> _What to produce_
Format the rows below as a numbered list with one line per item, and omit any blank lines.

> _Record set_
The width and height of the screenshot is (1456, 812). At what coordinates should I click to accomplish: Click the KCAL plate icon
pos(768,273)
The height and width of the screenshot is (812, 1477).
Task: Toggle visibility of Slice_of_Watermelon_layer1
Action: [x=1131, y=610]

> _Complete output_
1. The width and height of the screenshot is (1456, 812). At what coordinates should I click to accomplish: Click the KCAL plate icon
2. pos(768,273)
3. The height and width of the screenshot is (812, 1477).
4. Task: Toggle visibility of Slice_of_Watermelon_layer1
5. Action: [x=1131, y=610]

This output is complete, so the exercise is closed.